When I sat up and turned on my bed-side lamp, I saw a freaking bat inching its way on my floor less than three feet away from me. And I completely lost my sh*t. Think: blood curdling scream at the highest pitch imaginable followed by instant tears and a mini-breakdown.
Bats and I weren’t friends to begin with. I have never liked them. In fact, when I was in the Costa Rican rain forest and the guide wanted to stop to show us sleeping bats, I told him in no uncertain terms that he better avoid that part of the “guide” or else. But having a bat in my bedroom? Invading my space?
I went bat-sh*t crazy.
Let’s just say that I did not act rationally – at all. In fact, I think I reverted back to tween days in that moment. It was terrifying and uncomfortable and I was trapped in my bedroom (after my scream scared him enough to fly out of my room and I slammed the door and put a pillow at the bottom of the door).
I was quite literally, backed into a corner.
Luckily uninvited bats are not a part of our daily lives, but it reminded me of that same feeling when you feel as though you have no options at work. Your boss has given you an ultimatum. Or perhaps he/she has so much control over your success or failure in your role that you have to fall in line. Or as a business owner that feeling of needing to take on work that you don’t really want to because you have to pay your bills or you will get evicted.
Being backed in corner changes your decision making skills. You aren’t nearly as smart as you are in everyday life. Your thoughts aren’t clearly thought-through or planned.
You react. That’s all you know in the moment.
From my own bat-induced corner, I called my parents… who were two hours away. As if my dad would be able to get the bat out of my place. There was no way that I was leaving my bedroom – what if he was right there or flew back into my room?
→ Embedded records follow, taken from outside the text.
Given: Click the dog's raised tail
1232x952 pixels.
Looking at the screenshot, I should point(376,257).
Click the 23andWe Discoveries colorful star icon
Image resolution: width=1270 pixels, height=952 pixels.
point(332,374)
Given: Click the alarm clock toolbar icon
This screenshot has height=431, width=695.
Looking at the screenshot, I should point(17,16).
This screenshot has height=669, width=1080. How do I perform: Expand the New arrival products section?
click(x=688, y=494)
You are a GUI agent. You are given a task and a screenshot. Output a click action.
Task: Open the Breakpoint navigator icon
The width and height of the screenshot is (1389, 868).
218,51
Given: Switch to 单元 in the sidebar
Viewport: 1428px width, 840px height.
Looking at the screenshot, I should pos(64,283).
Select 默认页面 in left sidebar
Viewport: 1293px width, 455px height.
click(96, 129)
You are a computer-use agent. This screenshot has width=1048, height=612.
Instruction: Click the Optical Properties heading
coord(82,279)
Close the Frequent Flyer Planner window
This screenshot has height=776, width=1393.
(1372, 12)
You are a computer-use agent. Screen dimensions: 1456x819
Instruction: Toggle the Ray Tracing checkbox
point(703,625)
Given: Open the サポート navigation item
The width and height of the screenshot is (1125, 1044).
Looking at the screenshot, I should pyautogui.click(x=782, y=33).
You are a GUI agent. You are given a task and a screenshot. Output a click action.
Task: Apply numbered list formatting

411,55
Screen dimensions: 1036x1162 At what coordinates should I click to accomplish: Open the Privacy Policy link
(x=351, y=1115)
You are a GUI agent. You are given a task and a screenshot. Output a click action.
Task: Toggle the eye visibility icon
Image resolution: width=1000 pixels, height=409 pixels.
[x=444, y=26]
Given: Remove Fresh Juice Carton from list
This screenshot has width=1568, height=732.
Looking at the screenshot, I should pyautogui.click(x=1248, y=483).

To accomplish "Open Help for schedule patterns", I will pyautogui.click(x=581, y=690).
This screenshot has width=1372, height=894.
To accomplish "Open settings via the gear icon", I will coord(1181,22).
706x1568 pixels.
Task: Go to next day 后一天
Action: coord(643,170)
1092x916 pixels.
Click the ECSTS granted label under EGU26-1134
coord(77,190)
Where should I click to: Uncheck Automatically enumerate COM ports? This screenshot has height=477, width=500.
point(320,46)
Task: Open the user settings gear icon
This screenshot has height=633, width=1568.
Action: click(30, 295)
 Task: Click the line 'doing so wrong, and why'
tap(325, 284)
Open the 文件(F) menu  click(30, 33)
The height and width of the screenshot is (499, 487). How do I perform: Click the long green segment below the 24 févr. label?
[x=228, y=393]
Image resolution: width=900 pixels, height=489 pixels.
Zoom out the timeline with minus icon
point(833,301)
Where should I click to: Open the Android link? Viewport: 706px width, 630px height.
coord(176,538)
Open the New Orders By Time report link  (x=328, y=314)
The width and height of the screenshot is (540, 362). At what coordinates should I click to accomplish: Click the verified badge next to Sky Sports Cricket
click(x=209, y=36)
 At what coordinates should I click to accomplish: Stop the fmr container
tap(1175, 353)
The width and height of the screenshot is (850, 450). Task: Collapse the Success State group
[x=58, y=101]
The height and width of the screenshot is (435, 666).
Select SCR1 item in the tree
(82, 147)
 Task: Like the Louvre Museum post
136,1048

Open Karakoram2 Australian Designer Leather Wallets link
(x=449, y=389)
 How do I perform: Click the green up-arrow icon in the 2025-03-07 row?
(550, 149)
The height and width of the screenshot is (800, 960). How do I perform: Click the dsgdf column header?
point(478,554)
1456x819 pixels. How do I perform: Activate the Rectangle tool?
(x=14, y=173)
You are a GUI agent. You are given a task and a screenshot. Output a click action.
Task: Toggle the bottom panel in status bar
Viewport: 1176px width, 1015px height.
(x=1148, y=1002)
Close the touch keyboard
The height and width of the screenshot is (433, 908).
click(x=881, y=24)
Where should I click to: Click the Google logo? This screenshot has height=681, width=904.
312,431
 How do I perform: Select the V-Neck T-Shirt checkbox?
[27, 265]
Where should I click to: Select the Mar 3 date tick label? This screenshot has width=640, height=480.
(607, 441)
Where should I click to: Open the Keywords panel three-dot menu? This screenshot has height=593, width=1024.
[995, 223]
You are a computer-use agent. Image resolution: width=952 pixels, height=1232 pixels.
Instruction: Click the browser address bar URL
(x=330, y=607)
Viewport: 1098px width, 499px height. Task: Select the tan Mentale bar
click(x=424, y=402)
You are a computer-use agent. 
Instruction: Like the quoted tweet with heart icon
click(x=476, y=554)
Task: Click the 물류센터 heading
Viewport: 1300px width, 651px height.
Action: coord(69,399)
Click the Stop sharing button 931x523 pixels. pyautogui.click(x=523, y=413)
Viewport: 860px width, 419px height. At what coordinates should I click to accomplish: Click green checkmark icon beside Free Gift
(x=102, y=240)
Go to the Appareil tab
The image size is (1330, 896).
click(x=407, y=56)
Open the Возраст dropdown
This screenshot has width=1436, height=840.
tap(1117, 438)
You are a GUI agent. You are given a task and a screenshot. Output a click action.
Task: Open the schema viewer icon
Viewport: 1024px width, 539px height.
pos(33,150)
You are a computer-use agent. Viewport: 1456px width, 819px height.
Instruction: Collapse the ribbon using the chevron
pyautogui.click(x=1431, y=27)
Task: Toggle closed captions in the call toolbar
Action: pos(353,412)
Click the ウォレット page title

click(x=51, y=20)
I was beyond irrational and options didn’t readily present themselves.
When I have been frustrated at work in the early days, I felt backed into a corner. I thought there was only one option – quitting immediately. There wasn’t a gray area of trying to make it work – of altering things to make sense or tweaking my own perspective.
So while I do not wish you to have an unexpected visitor in the form of a bat to experience the true meaning of going bat-sh*t crazy, I hope that my experience can help you gain some perspective.
Do you feel backed into a corner? Are you only seeing one alternative? Do you have someone who can help you troubleshoot actual options or swoop in to get the bat out of your place?
And if you’re curious, I called the super of my building, waking him up, and he helped save the day. He coaxed me out of my bedroom to let him in and then I helped to find the hiding back. Of course I found him and freaked the eff out again and ran into my bedroom with a scream and tears. But he got the bat outside for me. An option I never would have considered on my own (thanks Mom).
Yes, I am still jumpy and unsure about what lies behind each corner at the moment, certain that a bat is going to jump out at any time, but at least now I know that if go bat-sh*t crazy again, I will know how to manage it better.